本文ブロック:
-------

最近にわかに注目を浴び始めている新世代オーディオフォーマット、SACD。まだ認知度の低いこの新世代CDは実際のところどうなの? 従来のCDとの音質や価格の違い、CDユーザーのメリットとデメリットについて調査してきました。

思い起こしてみれば実に退屈だった80年代前半。だから私はまだ覚えている。CD発売当初の宣伝文句がこんな感じだったことを。

「デジタルだからいくらコピーしても音が劣化しない!!」

平和である。そしてあまりに無邪気である。当時はこのようにしてアナログ・レコードとの差別化を図る必要があったのだ。そしてなにより、この性質が将来のデメリットになろうとは、当時誰も予測していなかったのである。

というわけで今回のテーマは「次世代CD」。

CDの問題はリッピングに対して無防備であることに尽きる。そこで最近にわかに存在感を増してきたのが「DVD-Audio」「SACD(Super Audio CD)」といった、次世代CD規格である。どちらの規格にも最初からコピープロテクトの仕組みが含まれているわけである。

-------

目的 A:
次世代CDに関する本文について、以下の問いに答えてください。
(i) CD発売当初の宣伝文句はどのようなものでしたか。
(ii) 本文によれば、CDの問題は何に尽きますか。
(iii) 本文が挙げている次世代CD規格を二つ答えてください。
目的 B: 次世代CDに関する本文のうち、「思い起こしてみれば実に退屈だ」から「というわけで今回のテーマは「次世代CD」。」に至るまでの全文を、「アナログ・レコード」を「LPレコード」に改めて示してください。
目的 C: 次世代CDに関する本文を、最後の文に続けて書き進めてください。

一部のデータ:
-------

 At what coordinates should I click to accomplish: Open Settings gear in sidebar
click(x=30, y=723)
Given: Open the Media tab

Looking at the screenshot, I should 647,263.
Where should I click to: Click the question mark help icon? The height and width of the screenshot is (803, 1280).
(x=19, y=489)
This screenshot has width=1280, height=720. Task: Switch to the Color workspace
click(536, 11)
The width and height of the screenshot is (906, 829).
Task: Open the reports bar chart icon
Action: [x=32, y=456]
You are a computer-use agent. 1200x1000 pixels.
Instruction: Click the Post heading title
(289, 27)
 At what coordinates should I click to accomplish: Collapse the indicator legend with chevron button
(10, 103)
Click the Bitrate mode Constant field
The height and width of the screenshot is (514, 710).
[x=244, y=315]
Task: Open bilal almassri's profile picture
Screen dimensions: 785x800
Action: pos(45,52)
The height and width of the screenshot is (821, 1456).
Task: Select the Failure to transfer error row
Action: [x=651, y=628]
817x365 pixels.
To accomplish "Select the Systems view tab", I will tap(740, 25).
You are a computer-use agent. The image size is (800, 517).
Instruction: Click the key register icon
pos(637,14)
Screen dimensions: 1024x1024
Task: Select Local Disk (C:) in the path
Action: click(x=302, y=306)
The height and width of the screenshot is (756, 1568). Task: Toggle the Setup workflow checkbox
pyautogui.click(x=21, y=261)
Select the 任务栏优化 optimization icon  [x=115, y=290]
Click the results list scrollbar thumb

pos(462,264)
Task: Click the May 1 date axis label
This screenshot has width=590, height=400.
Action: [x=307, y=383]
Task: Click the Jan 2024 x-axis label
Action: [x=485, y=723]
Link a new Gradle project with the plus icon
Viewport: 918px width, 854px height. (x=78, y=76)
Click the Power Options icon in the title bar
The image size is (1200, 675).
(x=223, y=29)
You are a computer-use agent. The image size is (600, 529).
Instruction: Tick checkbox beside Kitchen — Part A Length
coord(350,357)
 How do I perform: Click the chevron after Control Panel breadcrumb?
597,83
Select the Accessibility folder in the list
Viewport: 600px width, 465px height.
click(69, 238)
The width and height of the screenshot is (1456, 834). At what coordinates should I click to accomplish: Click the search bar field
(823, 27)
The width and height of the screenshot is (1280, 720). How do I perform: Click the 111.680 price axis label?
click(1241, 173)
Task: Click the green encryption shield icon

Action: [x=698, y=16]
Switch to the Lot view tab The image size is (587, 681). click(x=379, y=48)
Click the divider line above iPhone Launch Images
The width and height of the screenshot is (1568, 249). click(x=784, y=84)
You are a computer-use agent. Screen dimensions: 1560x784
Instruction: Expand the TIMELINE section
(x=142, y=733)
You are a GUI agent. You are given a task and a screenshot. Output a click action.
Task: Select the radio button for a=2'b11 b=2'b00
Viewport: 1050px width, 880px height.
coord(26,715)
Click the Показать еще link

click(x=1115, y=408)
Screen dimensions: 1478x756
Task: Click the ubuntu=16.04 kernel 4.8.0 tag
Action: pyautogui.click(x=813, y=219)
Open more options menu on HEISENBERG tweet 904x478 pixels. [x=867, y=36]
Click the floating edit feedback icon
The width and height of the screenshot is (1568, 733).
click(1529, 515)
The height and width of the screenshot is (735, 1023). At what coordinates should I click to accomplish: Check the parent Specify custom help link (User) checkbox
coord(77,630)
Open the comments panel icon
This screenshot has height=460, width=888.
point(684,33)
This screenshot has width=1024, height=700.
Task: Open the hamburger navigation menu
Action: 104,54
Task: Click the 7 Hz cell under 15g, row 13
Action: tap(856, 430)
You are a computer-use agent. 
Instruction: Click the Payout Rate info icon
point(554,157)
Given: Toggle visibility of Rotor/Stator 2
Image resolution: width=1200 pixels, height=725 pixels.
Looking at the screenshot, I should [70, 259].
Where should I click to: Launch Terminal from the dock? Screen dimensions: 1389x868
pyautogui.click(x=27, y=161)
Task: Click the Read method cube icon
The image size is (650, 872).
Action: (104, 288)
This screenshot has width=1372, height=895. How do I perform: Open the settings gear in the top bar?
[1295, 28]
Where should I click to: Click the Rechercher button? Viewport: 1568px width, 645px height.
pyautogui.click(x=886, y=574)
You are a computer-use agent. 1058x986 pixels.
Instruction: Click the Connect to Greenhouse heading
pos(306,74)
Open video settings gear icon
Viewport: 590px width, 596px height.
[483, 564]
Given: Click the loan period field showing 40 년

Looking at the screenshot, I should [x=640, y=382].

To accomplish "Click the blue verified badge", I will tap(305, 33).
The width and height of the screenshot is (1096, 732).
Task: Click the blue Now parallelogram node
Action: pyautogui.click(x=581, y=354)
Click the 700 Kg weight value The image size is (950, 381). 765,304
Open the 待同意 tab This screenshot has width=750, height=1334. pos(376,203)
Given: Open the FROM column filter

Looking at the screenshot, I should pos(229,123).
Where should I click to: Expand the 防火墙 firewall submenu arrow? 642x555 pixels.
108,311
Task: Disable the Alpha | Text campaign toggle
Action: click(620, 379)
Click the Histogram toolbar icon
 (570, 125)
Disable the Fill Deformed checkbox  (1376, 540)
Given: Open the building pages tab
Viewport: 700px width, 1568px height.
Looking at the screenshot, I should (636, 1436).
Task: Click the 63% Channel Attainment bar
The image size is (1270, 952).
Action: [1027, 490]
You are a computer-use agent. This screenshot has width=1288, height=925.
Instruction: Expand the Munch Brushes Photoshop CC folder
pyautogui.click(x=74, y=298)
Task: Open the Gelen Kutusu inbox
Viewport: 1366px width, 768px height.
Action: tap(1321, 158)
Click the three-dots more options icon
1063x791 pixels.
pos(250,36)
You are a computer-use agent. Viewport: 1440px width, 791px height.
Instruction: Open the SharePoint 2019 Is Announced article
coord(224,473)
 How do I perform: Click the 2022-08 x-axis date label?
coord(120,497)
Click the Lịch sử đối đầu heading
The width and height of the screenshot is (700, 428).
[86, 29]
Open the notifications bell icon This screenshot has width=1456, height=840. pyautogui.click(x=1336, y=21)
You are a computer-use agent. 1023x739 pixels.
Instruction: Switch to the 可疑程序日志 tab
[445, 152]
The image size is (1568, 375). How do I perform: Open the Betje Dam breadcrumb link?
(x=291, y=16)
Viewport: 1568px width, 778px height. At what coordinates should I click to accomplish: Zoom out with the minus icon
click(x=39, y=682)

-------

記述回答 A:
(i) 「デジタルだからいくらコピーしても音が劣化しない!!」
(ii) リッピングに対して無防備であること
(iii) 「DVD-Audio」と「SACD(Super Audio CD)」

記述回答 B:
思い起こしてみれば実に退屈だった80年代前半。だから私はまだ覚えている。CD発売当初の宣伝文句がこんな感じだったことを。

「デジタルだからいくらコピーしても音が劣化しない!!」

平和である。そしてあまりに無邪気である。当時はこのようにしてLPレコードとの差別化を図る必要があったのだ。そしてなにより、この性質が将来のデメリットになろうとは、当時誰も予測していなかったのである。

というわけで今回のテーマは「次世代CD」。

記述回答 C:
実はこれらの規格、ソフトもハードもすでに前世紀末から存在していた。本来ならば、現行のCDに対する圧倒的なオーディオ特性での優位、それこそが訴求すべきポイントだったはずなのだが、そこは一般的には評価されず、コピープロテクトの仕組みが注目されるというのは、ちょっと可愛そうな気もしないではない。
 
そのスペックの詳細は各規格のオフィシャルサイトを参照していただくとして、どちらもピュアオーディオ系の人ならば、あれこれ薀蓄(うんちく)を傾けたくなるような数値と差異で溢れている。ここまでのハイスペックが必要か、という気もしないではないが、音が良くて悪いことは何もない。

市場に受け入れられない新規格には「高い」「タイトルが少ない」「今後の主流たりうるか分らない」という要素が必ずあるわけだが、このうち次世代CDについて問題になるのはタイトルが少ないことだけだ。

実は調べてびっくり、ソフトの値段はすでに相当にこなれていたのである。たとえば@TOWER.JPの「キーワード検索(ALL)」を使って、"SACD ROCK"で検索してみたら14件ヒット。そのうちの1枚である『ベガーズ・バンケット』の輸入盤は2390円、国内盤は2718円。旧譜とすれば高いが、新譜と考えればごく普通の値段である。というかもうストーンズがSACDで買えるんですよお父さん!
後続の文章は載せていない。